How we store a book object with RedBean:
$book = $redbean->dispense("book"); $book->author = "Santa Claus"; $book->title = "Secrets of Christmas"; $id = $redbean->store( $book );
Yep, it's that simple.
//Create a Bean $book = $redbean->dispense("book");
//Store a Bean $book->author = "Santa Claus"; $book->title = "Secrets of Christmas"; $id = $redbean->store( $book );
//Load a Bean $aBookFromSanta = $redbean->load( "book", $id );
//Trash a Bean $redbean->trash( $book );
This is where most ORM layers simply get it wrong. An ORM tool is only useful if you are doing object relational tasks. Searching a database has never been a strong feature of objects; but SQL is simply made for the job.
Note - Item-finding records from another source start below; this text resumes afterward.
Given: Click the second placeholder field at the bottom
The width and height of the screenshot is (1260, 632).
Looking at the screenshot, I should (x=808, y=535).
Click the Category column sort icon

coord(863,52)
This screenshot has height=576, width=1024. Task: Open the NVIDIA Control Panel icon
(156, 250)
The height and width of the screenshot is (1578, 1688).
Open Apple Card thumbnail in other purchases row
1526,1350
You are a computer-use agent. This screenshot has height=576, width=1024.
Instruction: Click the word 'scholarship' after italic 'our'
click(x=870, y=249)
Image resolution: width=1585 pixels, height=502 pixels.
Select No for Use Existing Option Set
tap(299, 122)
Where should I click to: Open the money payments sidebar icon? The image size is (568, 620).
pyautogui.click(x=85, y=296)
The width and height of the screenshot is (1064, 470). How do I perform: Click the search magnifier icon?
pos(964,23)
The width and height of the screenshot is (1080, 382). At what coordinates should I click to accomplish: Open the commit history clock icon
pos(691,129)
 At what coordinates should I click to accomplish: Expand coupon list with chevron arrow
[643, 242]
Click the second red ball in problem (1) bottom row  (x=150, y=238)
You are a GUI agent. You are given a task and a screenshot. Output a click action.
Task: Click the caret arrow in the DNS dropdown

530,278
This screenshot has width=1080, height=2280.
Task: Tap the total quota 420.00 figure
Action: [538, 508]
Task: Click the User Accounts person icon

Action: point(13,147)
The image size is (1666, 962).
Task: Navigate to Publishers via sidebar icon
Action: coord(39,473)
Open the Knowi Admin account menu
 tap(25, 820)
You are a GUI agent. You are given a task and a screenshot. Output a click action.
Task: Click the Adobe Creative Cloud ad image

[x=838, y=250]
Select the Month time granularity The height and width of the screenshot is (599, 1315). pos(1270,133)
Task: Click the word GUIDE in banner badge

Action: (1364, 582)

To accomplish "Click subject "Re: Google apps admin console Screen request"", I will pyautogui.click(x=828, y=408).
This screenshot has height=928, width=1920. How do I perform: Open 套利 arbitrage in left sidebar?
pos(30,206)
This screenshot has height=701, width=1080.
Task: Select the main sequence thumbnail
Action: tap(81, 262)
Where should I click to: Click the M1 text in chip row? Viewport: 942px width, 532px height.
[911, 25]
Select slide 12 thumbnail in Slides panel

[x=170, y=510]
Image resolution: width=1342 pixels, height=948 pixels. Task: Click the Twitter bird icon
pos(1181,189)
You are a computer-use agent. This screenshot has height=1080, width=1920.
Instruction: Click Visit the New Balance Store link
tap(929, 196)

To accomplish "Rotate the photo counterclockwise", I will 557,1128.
In many ORM tools you will find statements like: $person->select("name")->where("age","20") or something like that. I found this a pain to work with. Some tools even promote their own version of SQL. To me this sounds incredibly stupid. Why should you use a system less powerful than the existing one? This is the reason that RedBean simply uses SQL as its search API.
The easiest way to search a bean using RedBean is to use the Find plugin. This plugin is enabled by default; works for most databases and accepts plain old SQL. Here is an example:
$actors = Finder::where("page", " name LIKE :str ", array(":str"=>'%more%'));
- Easy CRUD.
- Easy ways to convert beans in full fledged domain models.
- Supports many databases.
- Easy integration in Zend Framework, Code Igniter and Kohana (see tutorials).
- Very flexible, works with predefined schemas as well.
- Excellent performance (thanks to freeze-mode).